Work hard, play hard, right? But, what about recovery?
- Amino acids are the building blocks of protein. Protein is essential for building and repair of muscles and bones, as well as generation of hormones and neurotransmitters. Consuming protein after your workout can aid your body in recovery, but there is no need to overdo it. Having a protein shake and several protein-rich meals and snacks is not necessary. Stick to your allotted calories and protein requirements as recommended for a balanced diet.
- Carbohydrates are the body’s favorite fuel source. No other nutrient fuels your body and brain more quickly or effectively than carbohydrates. Choose a healthy combination of complex carbohydrates and fiber – like a sweet potato with the skin. If you are recovering from a long workout (more than 60 minutes) or a high-intensity workout, fruits, like oranges, can help replenish what your body needs quickly.

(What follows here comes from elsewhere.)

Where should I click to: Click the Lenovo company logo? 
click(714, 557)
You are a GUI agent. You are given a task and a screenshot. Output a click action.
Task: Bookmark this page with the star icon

- Stretching is often overlooked, especially after a long, hard workout when all you want to do is shower-up and rest. Try to make stretching a non-negotiable part of your workout. Stretching is important for preventing injury, reducing muscles soreness and improves recovery time.
- Sleep is very important, but you already knew that. If you don’t get enough sleep, not only do your workouts suffer, but so do your results. Not to mention that lack of sleep is linked to multiple diseases, increased consumption of junk food and weight gain. Your body needs a sufficient amount of sleep to repair – 7½ to 9 hours are ideal.